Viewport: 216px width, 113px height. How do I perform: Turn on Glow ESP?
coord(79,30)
****************************************
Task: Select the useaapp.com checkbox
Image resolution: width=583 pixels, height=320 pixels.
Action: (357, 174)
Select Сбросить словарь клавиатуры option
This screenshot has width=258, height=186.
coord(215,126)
****************************************
## GIVEN TASK
Return, without any change, the stretch of lines above that opens with the line containing "Task: Select the useaapp.com checkbox" and closes with the line containing "coord(215,126)". Include both of those lines and nothing else.

## CORRECT RESPONSE
Task: Select the useaapp.com checkbox
Image resolution: width=583 pixels, height=320 pixels.
Action: (357, 174)
Select Сбросить словарь клавиатуры option
This screenshot has width=258, height=186.
coord(215,126)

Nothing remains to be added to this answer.